→ Exercise: Output the records from the start through the line containing "tap(345, 250)" as a Markdown table with two columns, Row and Line. Number each line in Row and skip blank lines.

→ Input rows:
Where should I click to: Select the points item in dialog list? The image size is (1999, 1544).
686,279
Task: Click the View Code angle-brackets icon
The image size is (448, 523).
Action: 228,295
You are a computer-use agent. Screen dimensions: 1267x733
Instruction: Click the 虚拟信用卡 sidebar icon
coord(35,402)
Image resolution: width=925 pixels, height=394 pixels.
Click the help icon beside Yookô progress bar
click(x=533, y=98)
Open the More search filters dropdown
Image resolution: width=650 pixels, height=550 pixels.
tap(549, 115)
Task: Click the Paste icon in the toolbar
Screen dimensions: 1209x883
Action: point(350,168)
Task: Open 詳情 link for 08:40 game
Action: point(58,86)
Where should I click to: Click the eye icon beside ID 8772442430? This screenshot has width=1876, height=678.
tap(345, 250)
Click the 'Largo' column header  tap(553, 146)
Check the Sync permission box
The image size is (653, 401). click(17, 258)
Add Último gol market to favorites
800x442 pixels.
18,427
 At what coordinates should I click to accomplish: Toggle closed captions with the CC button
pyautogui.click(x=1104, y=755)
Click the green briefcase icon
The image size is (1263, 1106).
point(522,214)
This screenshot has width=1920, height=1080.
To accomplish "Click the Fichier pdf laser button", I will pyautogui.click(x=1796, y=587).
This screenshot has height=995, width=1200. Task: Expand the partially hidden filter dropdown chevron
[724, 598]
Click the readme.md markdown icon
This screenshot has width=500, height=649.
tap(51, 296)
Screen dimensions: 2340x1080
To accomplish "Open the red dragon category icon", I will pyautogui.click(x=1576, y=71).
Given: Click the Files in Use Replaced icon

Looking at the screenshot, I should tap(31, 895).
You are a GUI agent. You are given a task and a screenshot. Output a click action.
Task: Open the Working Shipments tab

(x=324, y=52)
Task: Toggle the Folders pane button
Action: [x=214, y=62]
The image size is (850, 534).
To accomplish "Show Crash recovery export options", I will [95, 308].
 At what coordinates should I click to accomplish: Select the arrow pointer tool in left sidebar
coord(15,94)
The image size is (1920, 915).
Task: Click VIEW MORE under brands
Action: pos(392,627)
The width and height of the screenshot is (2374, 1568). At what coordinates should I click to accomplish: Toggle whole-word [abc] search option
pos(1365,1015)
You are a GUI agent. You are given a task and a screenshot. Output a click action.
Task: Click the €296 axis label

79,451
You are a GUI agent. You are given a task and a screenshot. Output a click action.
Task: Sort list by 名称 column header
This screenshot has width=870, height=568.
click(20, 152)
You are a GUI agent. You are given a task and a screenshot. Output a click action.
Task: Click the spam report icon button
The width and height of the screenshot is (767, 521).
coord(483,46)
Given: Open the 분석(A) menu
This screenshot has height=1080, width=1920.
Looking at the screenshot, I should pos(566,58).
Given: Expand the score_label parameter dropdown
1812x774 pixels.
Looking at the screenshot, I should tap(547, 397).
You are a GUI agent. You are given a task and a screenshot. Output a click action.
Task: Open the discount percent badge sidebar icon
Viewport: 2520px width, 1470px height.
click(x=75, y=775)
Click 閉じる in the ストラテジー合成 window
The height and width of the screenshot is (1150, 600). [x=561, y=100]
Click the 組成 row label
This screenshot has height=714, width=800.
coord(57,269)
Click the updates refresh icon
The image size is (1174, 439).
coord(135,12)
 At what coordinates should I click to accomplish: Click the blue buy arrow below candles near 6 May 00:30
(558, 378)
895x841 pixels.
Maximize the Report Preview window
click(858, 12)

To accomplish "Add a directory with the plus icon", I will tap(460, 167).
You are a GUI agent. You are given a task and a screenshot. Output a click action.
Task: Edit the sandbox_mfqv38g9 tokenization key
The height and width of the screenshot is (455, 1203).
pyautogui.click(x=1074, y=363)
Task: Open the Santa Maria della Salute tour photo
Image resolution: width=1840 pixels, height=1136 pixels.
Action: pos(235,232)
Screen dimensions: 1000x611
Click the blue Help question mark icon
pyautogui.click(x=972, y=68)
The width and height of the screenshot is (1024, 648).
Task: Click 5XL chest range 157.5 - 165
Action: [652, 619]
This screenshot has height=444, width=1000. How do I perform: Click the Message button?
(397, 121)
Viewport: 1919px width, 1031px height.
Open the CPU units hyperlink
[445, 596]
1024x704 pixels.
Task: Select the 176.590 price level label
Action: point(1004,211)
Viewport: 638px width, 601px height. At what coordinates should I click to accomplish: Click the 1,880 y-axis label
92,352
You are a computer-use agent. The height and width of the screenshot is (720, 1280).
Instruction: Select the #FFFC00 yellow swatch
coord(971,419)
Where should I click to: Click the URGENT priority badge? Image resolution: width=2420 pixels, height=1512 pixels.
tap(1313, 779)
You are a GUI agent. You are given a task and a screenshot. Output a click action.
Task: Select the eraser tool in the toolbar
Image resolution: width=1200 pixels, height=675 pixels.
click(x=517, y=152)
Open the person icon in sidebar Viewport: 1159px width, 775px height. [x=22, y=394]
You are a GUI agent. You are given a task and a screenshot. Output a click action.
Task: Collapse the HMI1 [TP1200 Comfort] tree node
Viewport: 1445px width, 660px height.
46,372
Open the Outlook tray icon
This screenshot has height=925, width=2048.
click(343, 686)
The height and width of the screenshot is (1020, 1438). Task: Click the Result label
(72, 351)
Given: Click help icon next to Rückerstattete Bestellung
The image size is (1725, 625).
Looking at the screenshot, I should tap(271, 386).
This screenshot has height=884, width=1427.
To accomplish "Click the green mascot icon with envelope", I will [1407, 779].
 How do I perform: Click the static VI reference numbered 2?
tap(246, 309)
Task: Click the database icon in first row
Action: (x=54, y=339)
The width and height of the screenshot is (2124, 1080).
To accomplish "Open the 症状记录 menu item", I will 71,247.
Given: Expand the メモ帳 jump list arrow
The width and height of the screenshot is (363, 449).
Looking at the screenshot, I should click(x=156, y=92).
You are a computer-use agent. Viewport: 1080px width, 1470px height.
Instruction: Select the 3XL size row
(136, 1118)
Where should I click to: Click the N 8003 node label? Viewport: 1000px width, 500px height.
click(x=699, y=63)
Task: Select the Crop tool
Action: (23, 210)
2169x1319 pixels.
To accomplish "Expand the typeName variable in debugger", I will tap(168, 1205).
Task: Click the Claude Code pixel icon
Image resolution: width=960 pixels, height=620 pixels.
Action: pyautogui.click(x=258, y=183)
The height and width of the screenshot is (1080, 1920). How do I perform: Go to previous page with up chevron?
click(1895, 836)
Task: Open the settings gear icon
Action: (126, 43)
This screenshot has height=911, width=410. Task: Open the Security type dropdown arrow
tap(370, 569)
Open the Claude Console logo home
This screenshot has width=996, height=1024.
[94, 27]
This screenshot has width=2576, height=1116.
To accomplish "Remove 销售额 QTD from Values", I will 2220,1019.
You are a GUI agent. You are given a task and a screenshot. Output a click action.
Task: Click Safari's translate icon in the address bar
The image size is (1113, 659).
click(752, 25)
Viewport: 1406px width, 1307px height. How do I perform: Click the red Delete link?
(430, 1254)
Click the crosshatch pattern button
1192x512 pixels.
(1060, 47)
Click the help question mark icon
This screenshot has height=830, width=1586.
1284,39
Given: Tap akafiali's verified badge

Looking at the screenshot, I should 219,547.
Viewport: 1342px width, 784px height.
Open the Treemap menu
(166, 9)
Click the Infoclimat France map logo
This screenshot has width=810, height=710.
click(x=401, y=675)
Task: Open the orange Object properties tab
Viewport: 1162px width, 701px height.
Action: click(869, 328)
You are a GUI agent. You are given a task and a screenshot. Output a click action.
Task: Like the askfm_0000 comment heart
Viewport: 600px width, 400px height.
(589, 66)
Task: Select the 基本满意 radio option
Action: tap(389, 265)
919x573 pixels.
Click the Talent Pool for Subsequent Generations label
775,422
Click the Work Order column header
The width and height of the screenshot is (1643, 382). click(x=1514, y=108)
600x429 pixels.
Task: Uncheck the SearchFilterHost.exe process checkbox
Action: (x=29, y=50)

→ Task solution:
| Row | Line |
|---|---|
| 1 | Where should I click to: Select the points item in dialog list? The image size is (1999, 1544). |
| 2 | 686,279 |
| 3 | Task: Click the View Code angle-brackets icon |
| 4 | The image size is (448, 523). |
| 5 | Action: 228,295 |
| 6 | You are a computer-use agent. Screen dimensions: 1267x733 |
| 7 | Instruction: Click the 虚拟信用卡 sidebar icon |
| 8 | coord(35,402) |
| 9 | Image resolution: width=925 pixels, height=394 pixels. |
| 10 | Click the help icon beside Yookô progress bar |
| 11 | click(x=533, y=98) |
| 12 | Open the More search filters dropdown |
| 13 | Image resolution: width=650 pixels, height=550 pixels. |
| 14 | tap(549, 115) |
| 15 | Task: Click the Paste icon in the toolbar |
| 16 | Screen dimensions: 1209x883 |
| 17 | Action: point(350,168) |
| 18 | Task: Open 詳情 link for 08:40 game |
| 19 | Action: point(58,86) |
| 20 | Where should I click to: Click the eye icon beside ID 8772442430? This screenshot has width=1876, height=678. |
| 21 | tap(345, 250) |